- Original author: Yuri Selukoff
- Developer: Good.iWare Ltd.
- Release: January 28, 2009; 17 years ago
- Operating system: iOS
- Website: www.goodreader.com

= GoodReader =

Document viewing application

GoodReader is an iOS application used to primarily edit PDF documents. It was originally developed in Moscow by Good.iWare Ltd., a company started by Yuri Selukoff, a Russian developer. Yuri has subsequently relocated to the United States and started Good.iWare, Inc. in San Francisco, California.

==Features==
GoodReader supports opening and viewing numerous file types, including most document and video file formats, including HTML, audiobooks, and pictures. PDF files can be annotated and manipulated by the user. Syncing with various cloud storage services including Box, Dropbox, Google Drive and iCloud Drive is also supported. GoodReader can also read PDF documents aloud using text-to-speech.

==History==
GoodReader was first released by Good.iWare in 2009.
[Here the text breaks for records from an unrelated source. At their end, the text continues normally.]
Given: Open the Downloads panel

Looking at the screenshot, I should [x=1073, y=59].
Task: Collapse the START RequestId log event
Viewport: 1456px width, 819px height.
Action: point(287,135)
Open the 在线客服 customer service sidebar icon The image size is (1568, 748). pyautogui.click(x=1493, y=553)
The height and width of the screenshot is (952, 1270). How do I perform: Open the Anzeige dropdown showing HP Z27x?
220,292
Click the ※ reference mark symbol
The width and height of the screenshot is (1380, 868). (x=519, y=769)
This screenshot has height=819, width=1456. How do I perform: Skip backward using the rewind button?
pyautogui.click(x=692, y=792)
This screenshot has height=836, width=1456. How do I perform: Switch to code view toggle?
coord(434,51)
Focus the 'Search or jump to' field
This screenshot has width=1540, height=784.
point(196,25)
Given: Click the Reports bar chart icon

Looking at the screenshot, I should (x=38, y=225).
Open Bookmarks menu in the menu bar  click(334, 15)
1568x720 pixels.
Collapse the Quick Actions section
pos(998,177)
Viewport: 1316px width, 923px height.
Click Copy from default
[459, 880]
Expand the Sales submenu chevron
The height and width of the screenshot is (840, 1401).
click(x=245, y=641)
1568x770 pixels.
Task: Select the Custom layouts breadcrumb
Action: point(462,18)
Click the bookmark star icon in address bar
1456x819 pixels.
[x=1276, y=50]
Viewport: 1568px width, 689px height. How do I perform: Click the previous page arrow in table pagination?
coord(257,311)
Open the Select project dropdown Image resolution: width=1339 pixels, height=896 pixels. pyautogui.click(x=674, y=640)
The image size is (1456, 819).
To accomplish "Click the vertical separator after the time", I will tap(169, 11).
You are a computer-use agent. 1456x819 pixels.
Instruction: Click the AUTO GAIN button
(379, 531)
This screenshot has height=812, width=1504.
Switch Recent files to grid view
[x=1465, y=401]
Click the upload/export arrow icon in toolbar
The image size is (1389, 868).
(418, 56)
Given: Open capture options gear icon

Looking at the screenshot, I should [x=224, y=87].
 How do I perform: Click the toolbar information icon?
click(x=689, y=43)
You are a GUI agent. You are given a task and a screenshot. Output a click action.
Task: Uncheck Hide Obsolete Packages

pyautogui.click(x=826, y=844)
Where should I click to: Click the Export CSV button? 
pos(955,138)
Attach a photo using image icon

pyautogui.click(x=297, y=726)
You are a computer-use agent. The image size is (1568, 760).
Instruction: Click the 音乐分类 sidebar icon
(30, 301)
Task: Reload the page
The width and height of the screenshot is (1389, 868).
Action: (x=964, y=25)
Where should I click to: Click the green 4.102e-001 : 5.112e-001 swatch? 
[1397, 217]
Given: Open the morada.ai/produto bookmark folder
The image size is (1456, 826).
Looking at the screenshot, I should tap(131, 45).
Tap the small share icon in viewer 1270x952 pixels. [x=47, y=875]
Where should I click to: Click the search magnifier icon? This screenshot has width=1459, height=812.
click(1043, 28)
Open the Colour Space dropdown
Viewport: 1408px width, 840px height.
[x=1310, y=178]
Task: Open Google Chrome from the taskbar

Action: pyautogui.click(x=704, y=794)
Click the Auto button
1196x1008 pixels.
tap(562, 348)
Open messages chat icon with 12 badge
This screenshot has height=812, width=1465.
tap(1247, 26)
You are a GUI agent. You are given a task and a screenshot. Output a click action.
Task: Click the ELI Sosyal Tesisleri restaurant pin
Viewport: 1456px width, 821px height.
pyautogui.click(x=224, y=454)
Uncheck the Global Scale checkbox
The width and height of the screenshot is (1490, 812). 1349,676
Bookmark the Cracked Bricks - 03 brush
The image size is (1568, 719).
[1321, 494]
In 2014, GoodReader 4 was released as a major update. Unlike previous updates, it was launched as a new standalone app, so existing users had to repurchase it from the App Store. The update introduced several new features, including tools to manipulate PDF files, manage document pages, and view page previews, while allowing data migration from earlier versions.

On January 28, 2019, GoodReader 5 was released as a major update. This update included an overhauled UI, support for the Apple Pencil 2, AES-256 encryption, and other general security features. This latest version also allows iPad users to view documents side-by-side in split-screen.